In Europe this week for a Microsoft launch event, I've been reflecting on the Zune HD, and while I wasn't originally sure I needed to write a wrap-up of sorts for this multi-part Zune HD review, it occurred to me that some concluding thoughts were in order. There's more to come, actually--next month, Microsoft will release the Zune video interface for the Xbox 360--but there's already so going on with this fourth generation Zune, and I'm of mixed feelings when I consider whether it's a success.
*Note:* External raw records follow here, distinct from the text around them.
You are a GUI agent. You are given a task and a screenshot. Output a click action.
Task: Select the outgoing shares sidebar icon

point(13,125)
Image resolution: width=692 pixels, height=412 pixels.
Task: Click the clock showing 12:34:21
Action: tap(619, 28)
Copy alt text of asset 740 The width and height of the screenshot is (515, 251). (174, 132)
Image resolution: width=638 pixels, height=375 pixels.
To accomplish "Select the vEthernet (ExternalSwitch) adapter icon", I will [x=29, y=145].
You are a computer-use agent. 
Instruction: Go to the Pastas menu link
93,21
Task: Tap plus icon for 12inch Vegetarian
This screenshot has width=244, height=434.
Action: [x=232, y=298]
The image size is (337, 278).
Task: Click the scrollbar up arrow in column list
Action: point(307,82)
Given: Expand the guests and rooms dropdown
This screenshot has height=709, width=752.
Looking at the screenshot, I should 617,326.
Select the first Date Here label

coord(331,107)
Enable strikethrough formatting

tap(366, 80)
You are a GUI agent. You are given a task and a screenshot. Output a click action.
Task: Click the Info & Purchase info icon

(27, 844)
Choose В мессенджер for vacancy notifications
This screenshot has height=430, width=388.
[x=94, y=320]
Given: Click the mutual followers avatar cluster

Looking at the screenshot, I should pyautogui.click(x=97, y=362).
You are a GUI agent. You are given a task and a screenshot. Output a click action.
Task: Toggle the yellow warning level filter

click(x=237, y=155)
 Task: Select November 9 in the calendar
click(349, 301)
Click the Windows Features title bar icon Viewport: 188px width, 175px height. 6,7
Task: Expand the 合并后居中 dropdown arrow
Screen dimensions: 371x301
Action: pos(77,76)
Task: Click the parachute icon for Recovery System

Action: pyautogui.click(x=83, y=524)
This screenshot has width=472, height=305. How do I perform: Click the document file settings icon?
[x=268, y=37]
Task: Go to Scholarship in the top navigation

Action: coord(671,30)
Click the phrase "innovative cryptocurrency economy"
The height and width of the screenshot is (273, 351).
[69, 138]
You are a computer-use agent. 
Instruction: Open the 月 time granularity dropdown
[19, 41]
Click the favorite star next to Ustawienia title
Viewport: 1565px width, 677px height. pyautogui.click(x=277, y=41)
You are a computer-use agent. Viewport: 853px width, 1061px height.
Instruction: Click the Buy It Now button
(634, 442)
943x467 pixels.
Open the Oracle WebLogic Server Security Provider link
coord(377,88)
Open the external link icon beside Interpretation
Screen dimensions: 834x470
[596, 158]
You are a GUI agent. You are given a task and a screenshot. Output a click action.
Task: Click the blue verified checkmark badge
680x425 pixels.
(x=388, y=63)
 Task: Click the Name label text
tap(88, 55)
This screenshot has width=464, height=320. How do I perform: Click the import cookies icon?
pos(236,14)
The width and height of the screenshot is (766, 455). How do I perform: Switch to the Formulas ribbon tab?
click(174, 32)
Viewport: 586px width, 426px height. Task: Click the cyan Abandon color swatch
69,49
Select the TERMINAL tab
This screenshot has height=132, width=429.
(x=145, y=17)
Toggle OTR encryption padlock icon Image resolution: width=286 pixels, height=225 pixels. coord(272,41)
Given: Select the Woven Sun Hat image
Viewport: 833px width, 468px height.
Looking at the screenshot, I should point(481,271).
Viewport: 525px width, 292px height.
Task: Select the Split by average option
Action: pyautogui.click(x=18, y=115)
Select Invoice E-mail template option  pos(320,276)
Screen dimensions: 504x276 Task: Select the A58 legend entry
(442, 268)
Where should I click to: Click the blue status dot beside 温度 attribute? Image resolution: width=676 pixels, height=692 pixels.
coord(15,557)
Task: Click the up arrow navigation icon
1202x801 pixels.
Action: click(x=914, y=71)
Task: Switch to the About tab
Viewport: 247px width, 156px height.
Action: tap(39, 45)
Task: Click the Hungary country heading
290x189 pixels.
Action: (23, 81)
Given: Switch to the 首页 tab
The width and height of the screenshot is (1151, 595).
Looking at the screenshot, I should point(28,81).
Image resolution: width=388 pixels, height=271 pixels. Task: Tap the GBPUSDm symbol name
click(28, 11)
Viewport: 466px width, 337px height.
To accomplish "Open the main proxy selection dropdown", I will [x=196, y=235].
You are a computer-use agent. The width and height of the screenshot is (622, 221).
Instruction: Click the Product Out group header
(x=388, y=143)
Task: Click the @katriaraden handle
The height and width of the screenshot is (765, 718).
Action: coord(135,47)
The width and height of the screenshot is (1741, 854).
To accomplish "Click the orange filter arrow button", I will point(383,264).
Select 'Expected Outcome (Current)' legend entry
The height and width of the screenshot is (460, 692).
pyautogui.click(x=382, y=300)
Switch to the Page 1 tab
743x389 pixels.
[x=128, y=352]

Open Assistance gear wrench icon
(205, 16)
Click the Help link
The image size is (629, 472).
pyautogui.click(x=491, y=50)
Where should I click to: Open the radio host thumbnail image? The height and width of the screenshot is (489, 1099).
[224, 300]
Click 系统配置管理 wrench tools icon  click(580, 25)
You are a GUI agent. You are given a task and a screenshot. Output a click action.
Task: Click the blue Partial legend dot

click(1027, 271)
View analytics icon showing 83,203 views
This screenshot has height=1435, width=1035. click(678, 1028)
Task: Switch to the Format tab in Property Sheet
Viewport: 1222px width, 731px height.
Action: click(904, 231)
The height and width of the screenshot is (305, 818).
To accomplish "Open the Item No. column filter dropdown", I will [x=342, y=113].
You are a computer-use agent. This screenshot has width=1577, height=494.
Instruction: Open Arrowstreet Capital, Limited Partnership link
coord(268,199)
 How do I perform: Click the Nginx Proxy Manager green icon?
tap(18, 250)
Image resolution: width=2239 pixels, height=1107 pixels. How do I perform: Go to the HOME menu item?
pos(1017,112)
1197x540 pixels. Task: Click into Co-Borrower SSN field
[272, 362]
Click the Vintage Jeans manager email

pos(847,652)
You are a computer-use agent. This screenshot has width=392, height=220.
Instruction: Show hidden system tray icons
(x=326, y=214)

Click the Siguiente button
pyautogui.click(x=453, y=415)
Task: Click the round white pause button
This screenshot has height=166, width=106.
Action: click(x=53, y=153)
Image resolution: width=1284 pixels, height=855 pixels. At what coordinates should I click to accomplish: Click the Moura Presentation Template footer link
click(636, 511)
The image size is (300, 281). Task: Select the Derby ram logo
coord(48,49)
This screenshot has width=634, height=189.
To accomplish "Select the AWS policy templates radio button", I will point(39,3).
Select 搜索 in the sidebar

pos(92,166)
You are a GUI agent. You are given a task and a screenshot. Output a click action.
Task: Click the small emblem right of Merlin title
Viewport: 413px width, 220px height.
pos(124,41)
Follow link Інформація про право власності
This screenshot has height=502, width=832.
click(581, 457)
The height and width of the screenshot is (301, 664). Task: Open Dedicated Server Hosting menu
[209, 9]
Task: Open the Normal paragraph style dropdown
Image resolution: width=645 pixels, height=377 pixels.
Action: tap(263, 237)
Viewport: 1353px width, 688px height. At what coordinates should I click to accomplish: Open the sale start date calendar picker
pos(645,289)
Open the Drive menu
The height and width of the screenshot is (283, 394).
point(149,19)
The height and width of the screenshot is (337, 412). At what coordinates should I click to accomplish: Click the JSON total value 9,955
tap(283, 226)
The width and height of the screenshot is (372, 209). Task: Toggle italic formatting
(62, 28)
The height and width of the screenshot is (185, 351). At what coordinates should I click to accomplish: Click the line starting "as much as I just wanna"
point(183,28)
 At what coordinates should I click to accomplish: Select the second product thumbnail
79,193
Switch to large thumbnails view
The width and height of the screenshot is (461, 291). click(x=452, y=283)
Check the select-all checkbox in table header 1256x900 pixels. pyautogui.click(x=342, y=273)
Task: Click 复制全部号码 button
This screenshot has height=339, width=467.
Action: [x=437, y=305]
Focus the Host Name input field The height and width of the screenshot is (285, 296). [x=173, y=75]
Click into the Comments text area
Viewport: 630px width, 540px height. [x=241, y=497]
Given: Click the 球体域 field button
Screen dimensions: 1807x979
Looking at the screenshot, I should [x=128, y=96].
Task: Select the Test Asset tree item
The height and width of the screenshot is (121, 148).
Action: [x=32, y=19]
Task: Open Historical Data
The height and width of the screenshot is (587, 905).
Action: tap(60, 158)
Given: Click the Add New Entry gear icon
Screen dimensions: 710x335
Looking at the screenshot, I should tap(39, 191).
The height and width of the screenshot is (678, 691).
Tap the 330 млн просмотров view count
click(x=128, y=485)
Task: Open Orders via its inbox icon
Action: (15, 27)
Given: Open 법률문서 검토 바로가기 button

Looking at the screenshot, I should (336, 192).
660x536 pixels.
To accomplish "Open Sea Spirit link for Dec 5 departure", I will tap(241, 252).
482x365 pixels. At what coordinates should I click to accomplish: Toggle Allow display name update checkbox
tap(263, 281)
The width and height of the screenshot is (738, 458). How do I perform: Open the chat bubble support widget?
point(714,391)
I think the problem here is that the Zune has always been too much of a compromise. The first Zune was created in the iPod's image, literally, and was as such a pale imitation of what Apple had already created. Of course, even the first generation Zune had a few advantages over Apple's offerings, with an FM radio, a subscription service, and better use of the device's onscreen real estate (with beautiful, nearly full-screen album art).
These trends--copying Apple while offering a few additional advantages--continued in each Zune generation, and it's happening again with Zune HD. Microsoft was late to the touch-screen game by about two years, for example, but it leapfrogged Apple by using infinitely superior OLED screen technology, and by providing HD radio support and 720p HD video output (with an optional dock).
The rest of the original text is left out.